После войны снова придется бороться за мир с тем большей настойчивостью, что средства войны неудержимо растут.

«Почему люди так глупы? – спрашивает себя Уэллс. – Ведь факты говорят за себя. Не было и нет никакого мыслимого предела для размеров воздушного флота и дальности его действия… Точно так же невозможно наметить какой-нибудь предел для действия бомбы, которое опять-таки должно достичь всемирно-разрушительной силы». Человечество, пишет Уэллс, столкнется после войны с возможностью истребления жизни на земле. И, обращаясь к будущим поджигателям войны, он говорит: «При мысли о более счастливых поколениях вами овладевает злобная зависть. Вы с радостью сделаете все от вас зависящее, чтобы уничтожить не только человеческую надежду, но и само человечество. Ваша жажда власти может найти удовлетворение в мысли об этом.

Но тут воля пойдет против воли. Может быть, вы добьетесь своего. Но если вас постигнет неудача и мировая революция одержит верх, ничто не помешает ей совершенно категорически объявить вас безумцами и преступниками…»

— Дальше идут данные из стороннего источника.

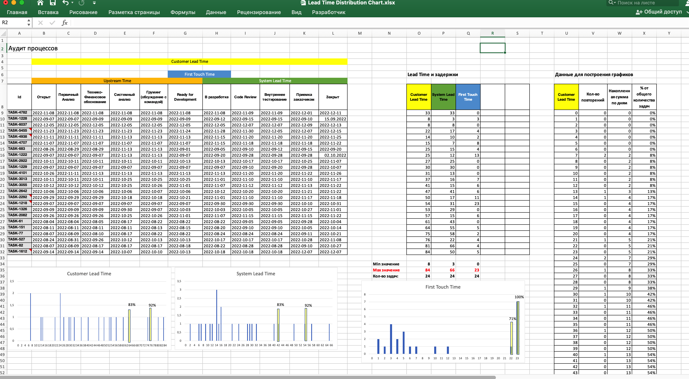Click the cancel entry X icon
Image resolution: width=689 pixels, height=379 pixels.
point(40,23)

Во имя человеческой надежды и человечества всю жизнь боролся Уэллс. Он прошел долгий путь, и ему суждено было увидеть, как самые мрачные его пророчества если и не всегда исполняются, то приобретают пугающую реальность, а туманные символы мировых катастроф материализуются в атомные бомбы и безумцев, дергающих рычаг бомбодержателя. Юношеское честолюбие давно ушло для него в прошлое, и он без всякого удовольствия – с ужасом – убеждался в том, что ему в самом деле был присущ большой дар предвидения. С поздних фотографий Уэллса на нас смотрит обрюзгший, усталый, чуждый всякого тщеславия старик со скорбными, умными глазами. Он охотнее примирился бы с кличкою лжепророка, нежели с той печальной славой провидца, какую принес ему мир, живущий под дамокловым мечом водородной бомбы.